-- BEGIN Source records --
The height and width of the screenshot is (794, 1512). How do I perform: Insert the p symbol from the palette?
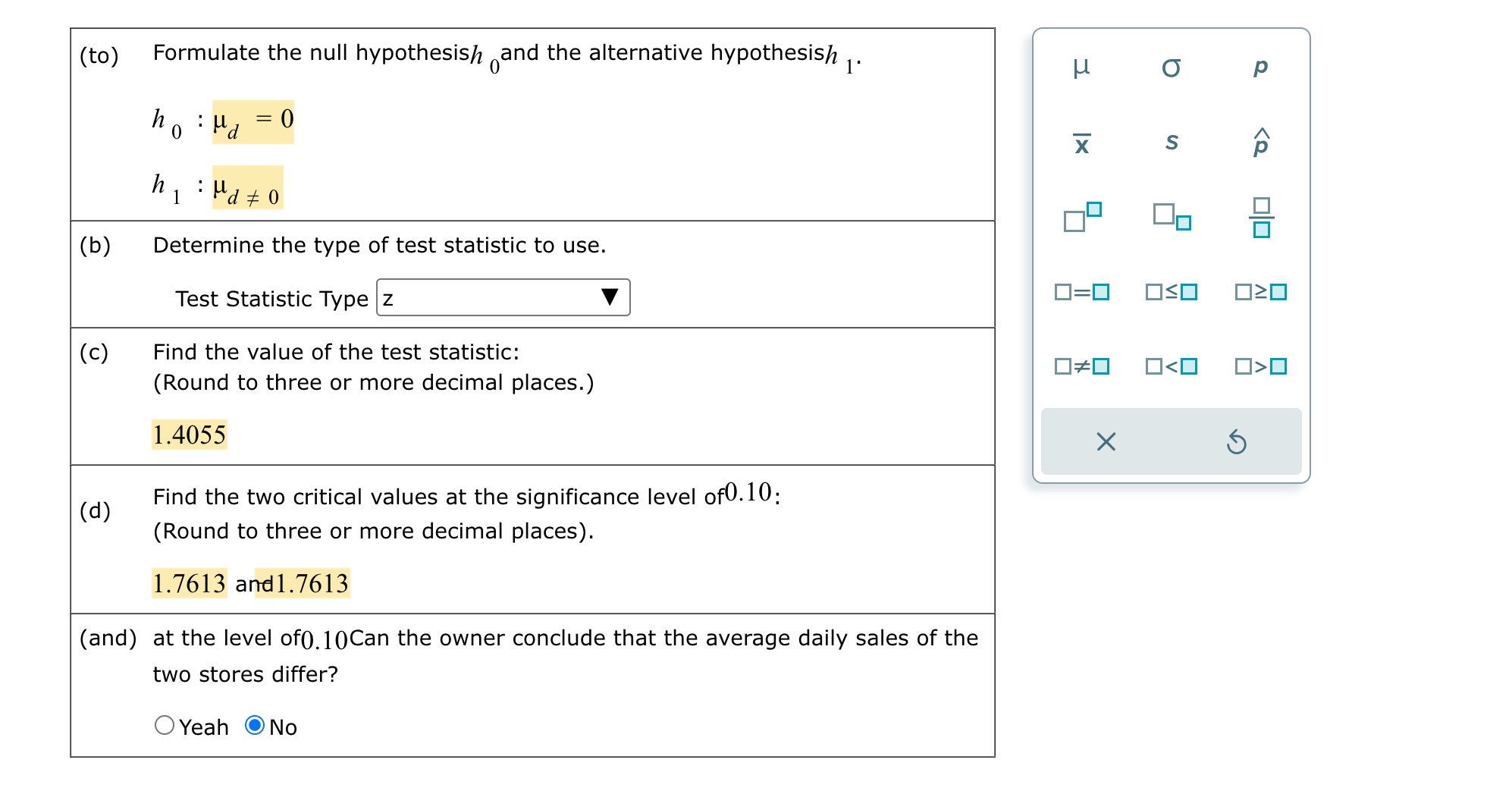pyautogui.click(x=1259, y=67)
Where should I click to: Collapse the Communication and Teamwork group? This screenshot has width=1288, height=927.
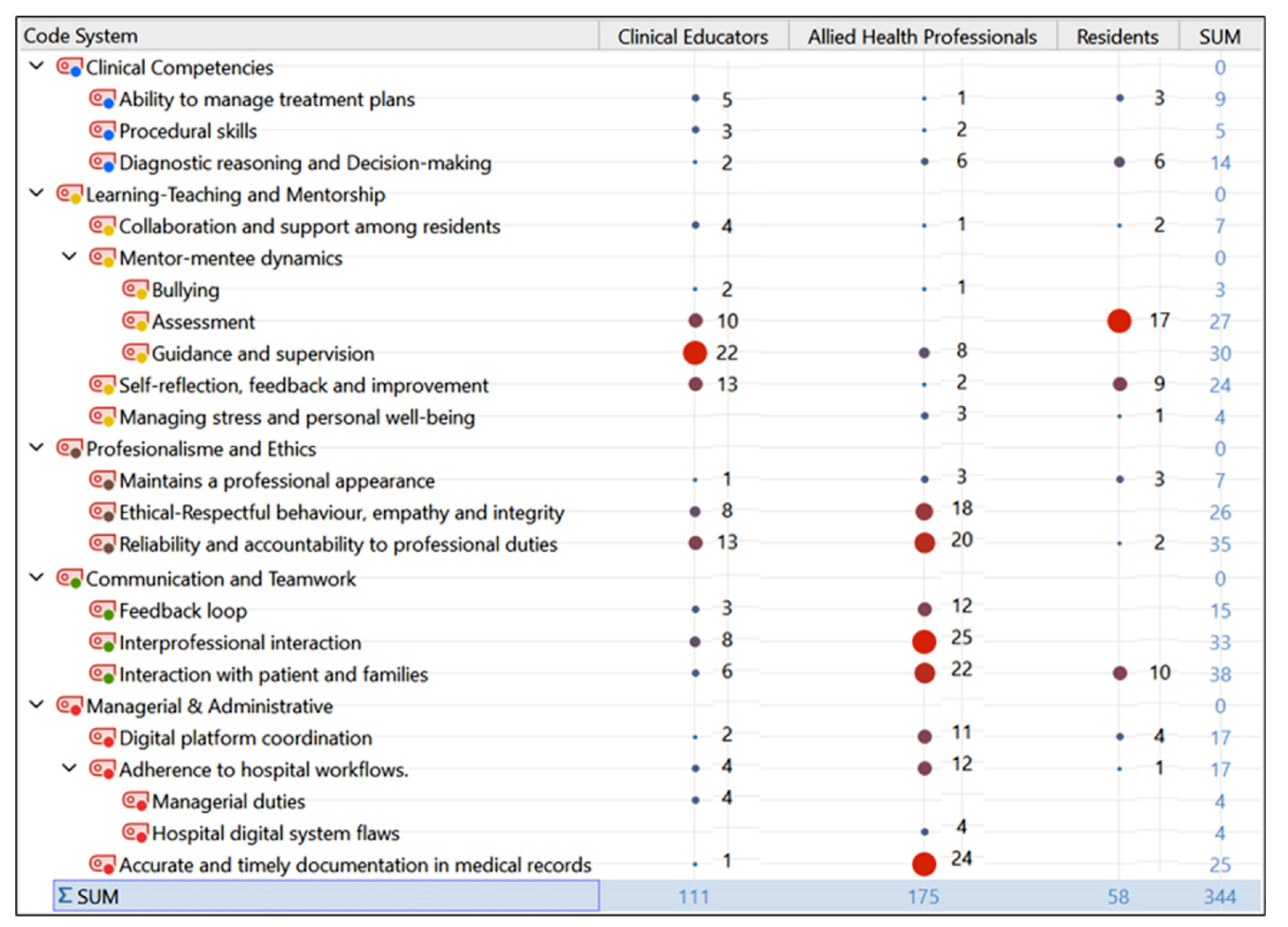(36, 578)
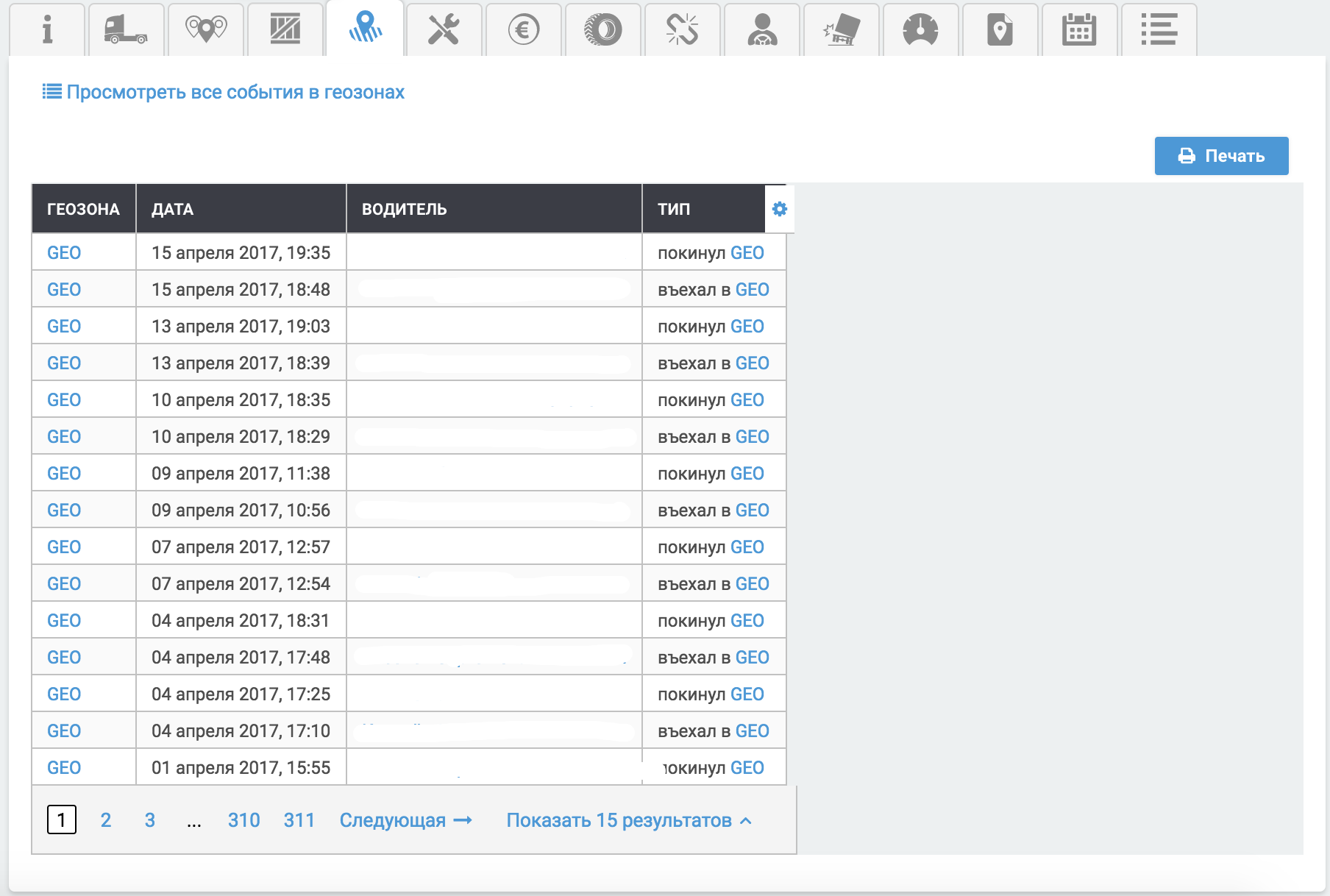Open the euro costs tab
1330x896 pixels.
pos(524,30)
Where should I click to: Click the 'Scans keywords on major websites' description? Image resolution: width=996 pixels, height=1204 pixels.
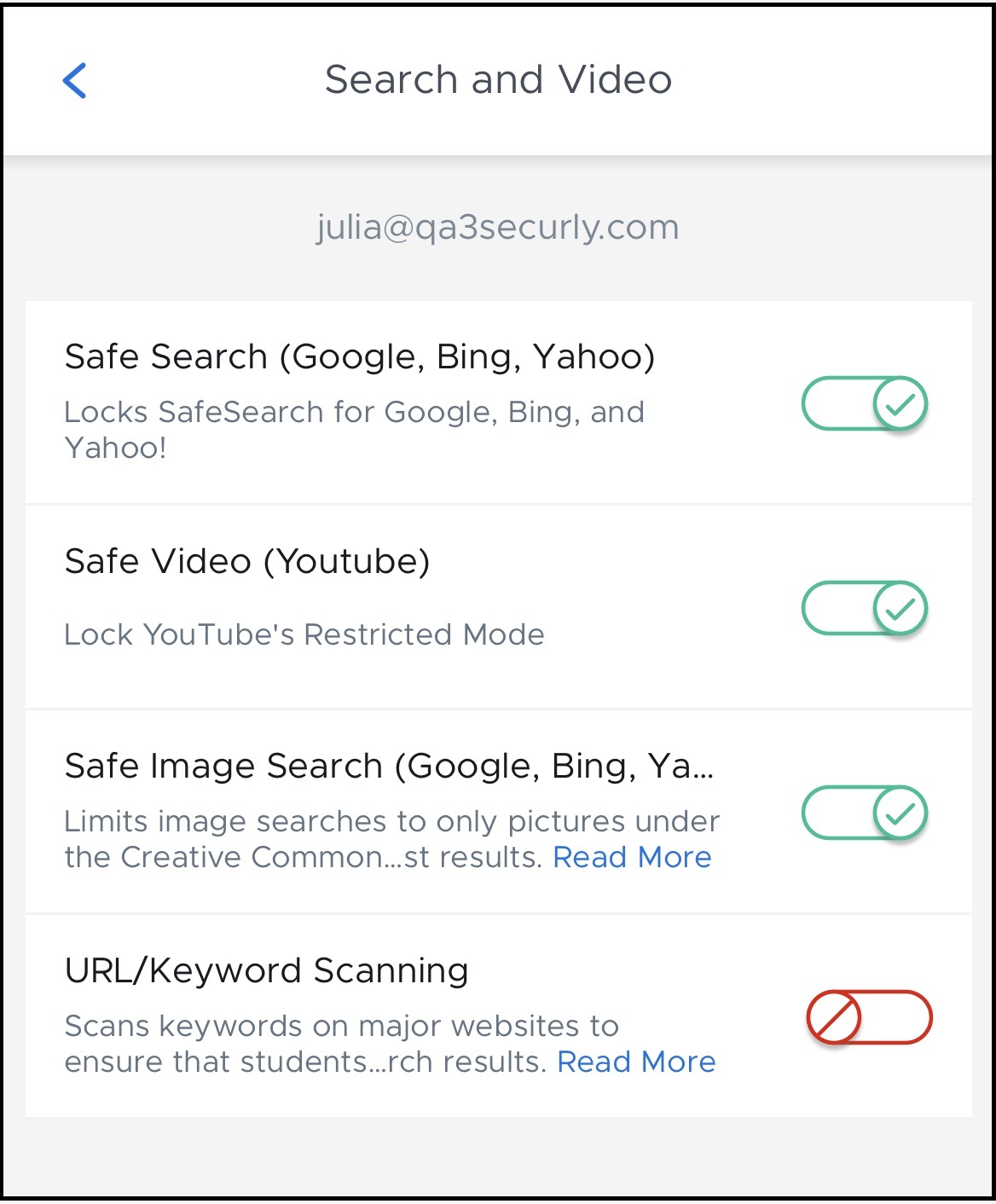[341, 1027]
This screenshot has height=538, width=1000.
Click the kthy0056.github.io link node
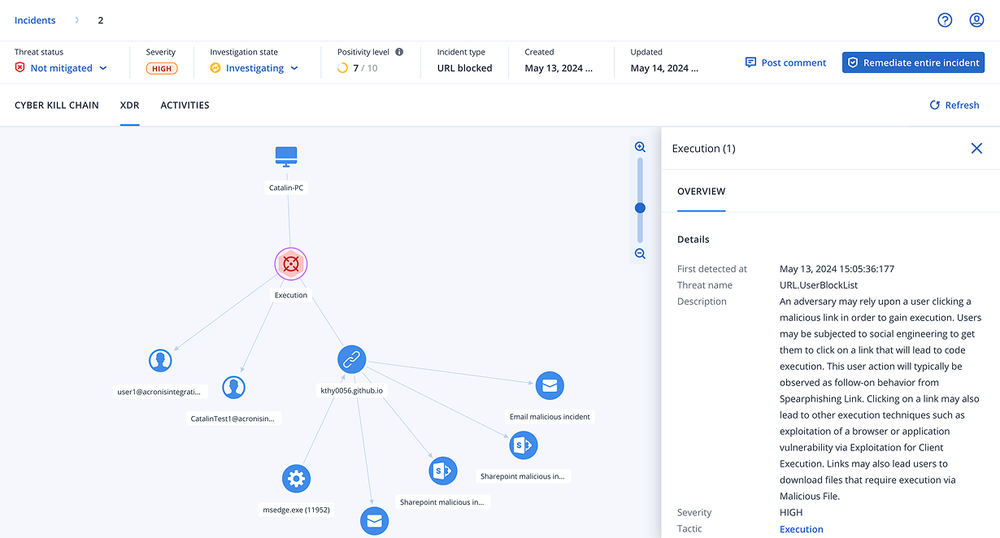coord(352,360)

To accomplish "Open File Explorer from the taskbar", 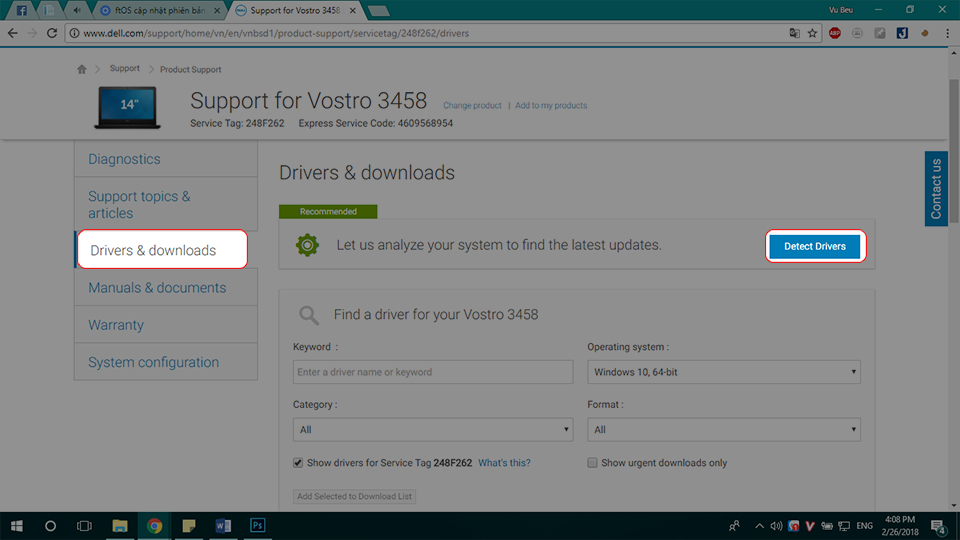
-- END Source records --
Please pull out each line of the data above that contains the word "width", copying those lines unchanged.

The height and width of the screenshot is (794, 1512). How do I perform: Insert the p symbol from the palette?
Where should I click to: Collapse the Communication and Teamwork group? This screenshot has width=1288, height=927.
Where should I click to: Click the 'Scans keywords on major websites' description? Image resolution: width=996 pixels, height=1204 pixels.
This screenshot has height=538, width=1000.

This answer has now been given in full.